• **SOURCE RECORDS**:
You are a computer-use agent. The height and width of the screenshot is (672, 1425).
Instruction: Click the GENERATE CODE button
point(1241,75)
---
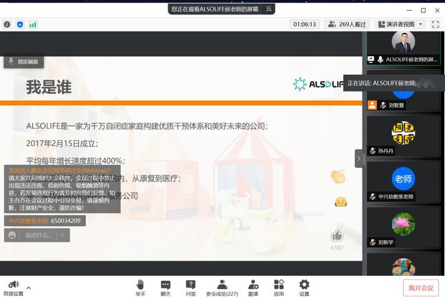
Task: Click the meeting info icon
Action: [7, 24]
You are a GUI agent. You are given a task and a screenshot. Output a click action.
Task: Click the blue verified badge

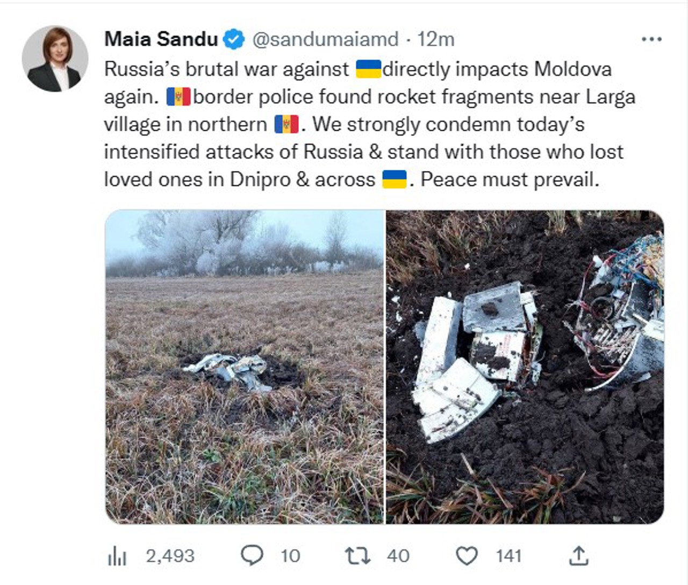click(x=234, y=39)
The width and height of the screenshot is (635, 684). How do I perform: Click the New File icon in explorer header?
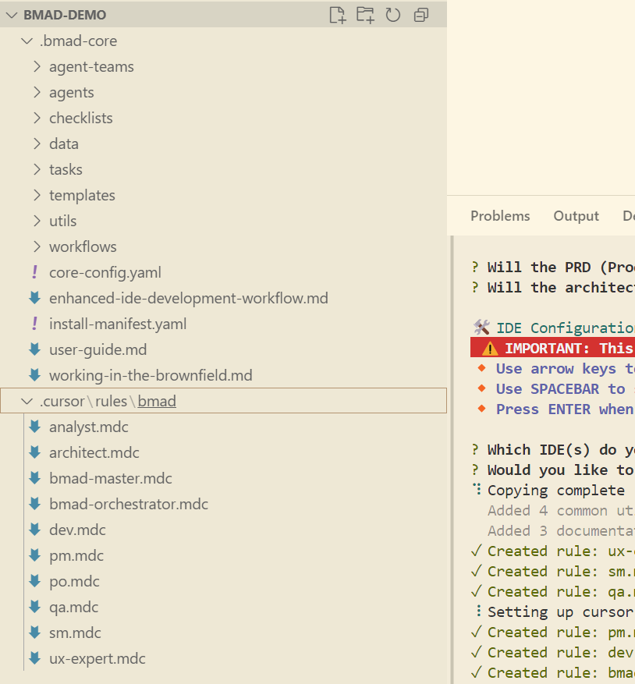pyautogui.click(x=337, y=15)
...
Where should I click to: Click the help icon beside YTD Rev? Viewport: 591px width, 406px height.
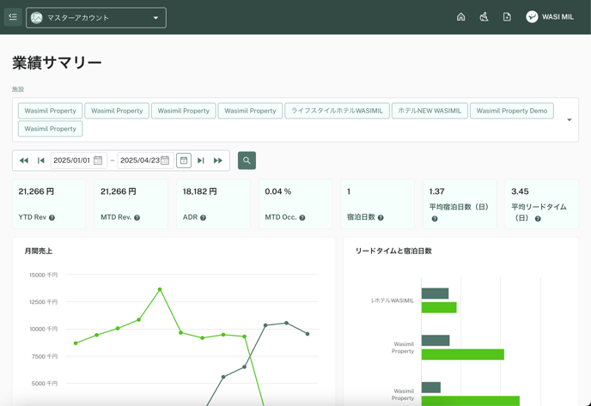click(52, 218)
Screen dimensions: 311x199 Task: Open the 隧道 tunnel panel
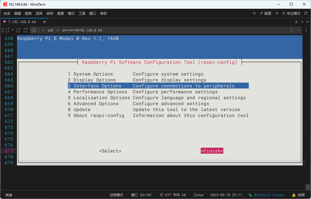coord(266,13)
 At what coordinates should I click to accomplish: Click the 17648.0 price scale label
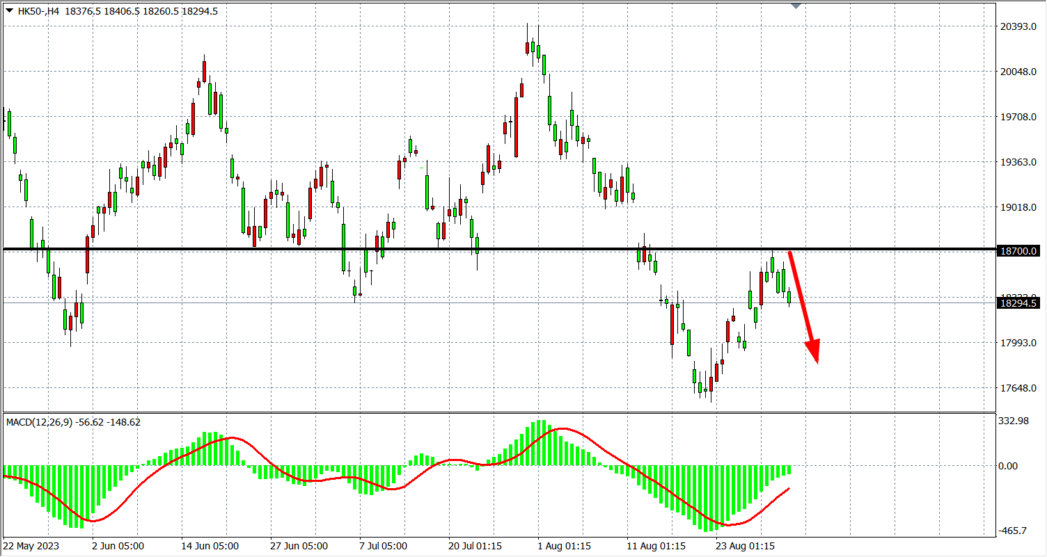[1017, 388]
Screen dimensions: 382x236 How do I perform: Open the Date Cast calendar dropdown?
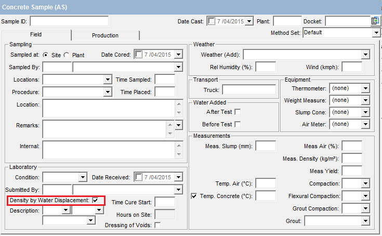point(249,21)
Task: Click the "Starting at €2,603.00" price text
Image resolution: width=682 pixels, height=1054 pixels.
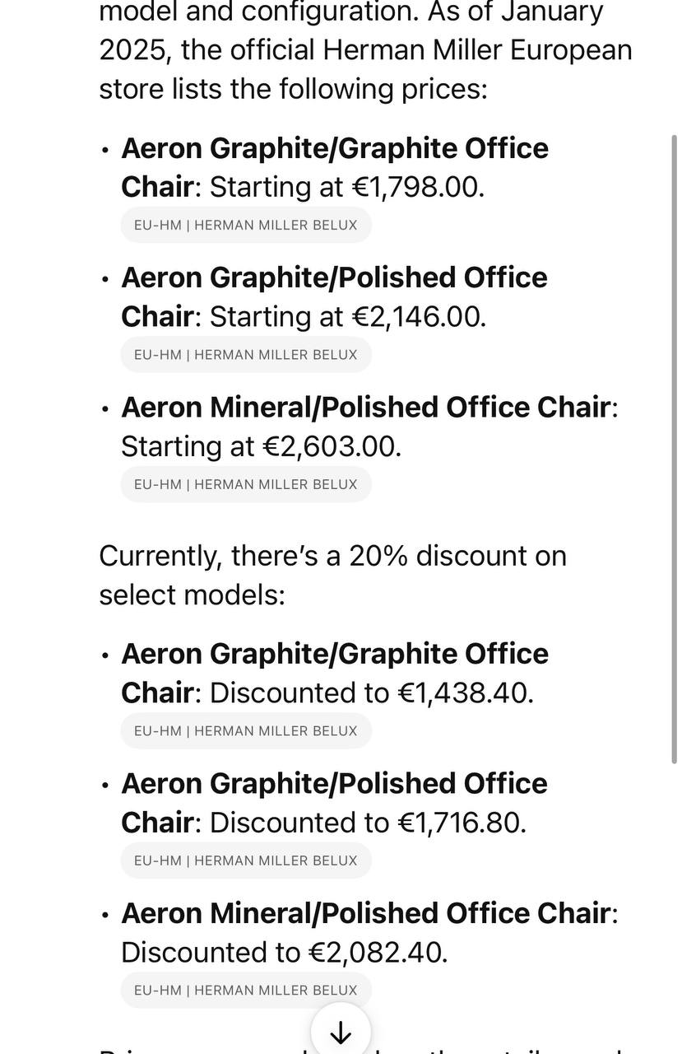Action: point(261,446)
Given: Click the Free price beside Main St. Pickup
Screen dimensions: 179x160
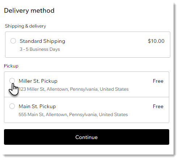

• **TASK STATEMENT**: Please copy out every line in the listing that has the string "agent".

• **SOLUTION TO THIS EXERCISE**:
You are a computer-use agent. The height and width of the screenshot is (672, 1425).
You are a GUI agent. You are given a task and a screenshot. Output a click action.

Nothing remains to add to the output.